Sogna: un "piano", una "Conferenza Europea", un "progetto" concreto che allenti i nodi della povertà "Africana", e dia qualche speranza alla sua gente.
Perché non si affolli a soffrire e a morire appena oltre il "deserto", o in mezzo al mare. Ma sembra quasi vano dirlo, sembra una nobile "utopia".

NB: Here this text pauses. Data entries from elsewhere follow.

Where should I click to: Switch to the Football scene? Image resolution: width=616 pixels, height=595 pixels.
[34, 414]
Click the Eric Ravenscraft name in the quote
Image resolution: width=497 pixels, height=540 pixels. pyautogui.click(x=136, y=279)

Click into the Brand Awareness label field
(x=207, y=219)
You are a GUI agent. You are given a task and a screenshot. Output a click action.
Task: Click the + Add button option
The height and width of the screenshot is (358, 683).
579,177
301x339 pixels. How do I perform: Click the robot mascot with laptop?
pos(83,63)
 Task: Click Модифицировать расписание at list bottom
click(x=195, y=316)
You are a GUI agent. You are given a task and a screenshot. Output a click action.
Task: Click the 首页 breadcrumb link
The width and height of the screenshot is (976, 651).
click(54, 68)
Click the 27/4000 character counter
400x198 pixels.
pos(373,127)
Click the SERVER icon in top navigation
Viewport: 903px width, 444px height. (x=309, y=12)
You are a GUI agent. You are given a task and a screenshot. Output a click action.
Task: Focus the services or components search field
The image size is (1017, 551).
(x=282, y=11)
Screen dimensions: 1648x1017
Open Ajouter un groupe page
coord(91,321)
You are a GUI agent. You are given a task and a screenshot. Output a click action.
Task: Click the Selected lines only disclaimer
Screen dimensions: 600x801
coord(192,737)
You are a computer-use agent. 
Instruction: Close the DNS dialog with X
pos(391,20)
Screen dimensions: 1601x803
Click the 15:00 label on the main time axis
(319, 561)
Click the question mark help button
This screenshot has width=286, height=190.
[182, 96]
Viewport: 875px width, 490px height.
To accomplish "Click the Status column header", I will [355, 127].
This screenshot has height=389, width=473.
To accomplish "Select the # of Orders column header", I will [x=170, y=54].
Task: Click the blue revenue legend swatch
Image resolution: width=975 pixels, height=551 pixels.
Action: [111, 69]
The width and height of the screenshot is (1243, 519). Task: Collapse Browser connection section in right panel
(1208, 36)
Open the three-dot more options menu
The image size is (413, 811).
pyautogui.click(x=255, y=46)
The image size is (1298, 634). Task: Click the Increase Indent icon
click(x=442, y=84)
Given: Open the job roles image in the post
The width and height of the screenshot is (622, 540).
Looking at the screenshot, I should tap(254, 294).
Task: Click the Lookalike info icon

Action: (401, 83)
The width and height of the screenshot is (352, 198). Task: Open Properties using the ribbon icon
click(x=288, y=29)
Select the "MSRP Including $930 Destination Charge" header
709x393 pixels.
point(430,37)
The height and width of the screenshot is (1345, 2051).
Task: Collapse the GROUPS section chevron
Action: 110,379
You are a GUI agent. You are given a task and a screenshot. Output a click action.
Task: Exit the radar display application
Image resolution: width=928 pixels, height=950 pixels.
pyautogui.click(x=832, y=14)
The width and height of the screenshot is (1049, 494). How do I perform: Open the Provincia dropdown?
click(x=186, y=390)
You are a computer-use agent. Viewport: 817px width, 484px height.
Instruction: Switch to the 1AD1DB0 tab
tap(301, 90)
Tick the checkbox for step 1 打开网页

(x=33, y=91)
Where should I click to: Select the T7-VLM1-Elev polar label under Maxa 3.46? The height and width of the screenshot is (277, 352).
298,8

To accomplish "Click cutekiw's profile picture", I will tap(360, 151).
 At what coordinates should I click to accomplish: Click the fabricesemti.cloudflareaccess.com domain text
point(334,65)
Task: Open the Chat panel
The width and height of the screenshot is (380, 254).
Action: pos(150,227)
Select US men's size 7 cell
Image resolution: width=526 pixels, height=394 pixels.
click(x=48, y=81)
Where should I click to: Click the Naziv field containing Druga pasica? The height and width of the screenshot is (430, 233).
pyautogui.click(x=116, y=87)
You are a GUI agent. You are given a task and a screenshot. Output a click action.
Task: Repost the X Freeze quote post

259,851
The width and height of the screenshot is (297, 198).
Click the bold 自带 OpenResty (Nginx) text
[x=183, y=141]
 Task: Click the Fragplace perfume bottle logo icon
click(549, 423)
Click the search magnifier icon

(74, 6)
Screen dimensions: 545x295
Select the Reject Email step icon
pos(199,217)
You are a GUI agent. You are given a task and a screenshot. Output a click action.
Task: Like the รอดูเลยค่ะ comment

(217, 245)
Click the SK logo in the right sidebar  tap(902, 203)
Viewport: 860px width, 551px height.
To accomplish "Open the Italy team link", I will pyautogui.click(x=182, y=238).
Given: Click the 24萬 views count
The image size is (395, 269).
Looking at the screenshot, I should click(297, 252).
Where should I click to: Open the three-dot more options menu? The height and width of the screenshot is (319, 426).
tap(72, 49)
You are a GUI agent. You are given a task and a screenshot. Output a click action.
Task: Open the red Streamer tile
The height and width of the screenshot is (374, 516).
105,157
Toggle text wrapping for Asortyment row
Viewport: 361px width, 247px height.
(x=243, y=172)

Qualcosa che, temiamo, all’
Europa di oggi non interessa. E dunque teniamoci questi poveri "fantasmi", vaganti nelle cronache. Annegati o no, sepolti sotto il fango di Giampilieri o no? Non è, sia chiaro, indifferenza dei "soccorritori": li cercano in mare con gli elicotteri, li cercano sotto i "detriti". È una indifferenza collettiva più sottile, inavvertita e insieme più ampia. È che quegli uomini senza una casa, senza documenti, in fuga da esplose povertà o da guerre ignorate, non avendo più una patria né un nome, "poveri in canna", sembrano al nostro mondo non più "veramente" uomini. "Non-uomini" per i "trafficanti", che li trattano come "roba"; e forse anche per molti di noi, assuefatti a troppi "naufragi", e quasi oppressi da questa massa di "miserabili" che preme. Ma, ha detto ieri a Roma quel Vescovo "Africano", «anche le nostre vite hanno un valore». Le vite dei "niuri" di Giampilieri, esattamente uniche come le nostre.
Non è inutile averlo ricordato. In tanta distrazione e abitudine, nella tentazione della pura difesa del proprio "benessere", che almeno noi "cristiani" non ce lo scordiamo mai.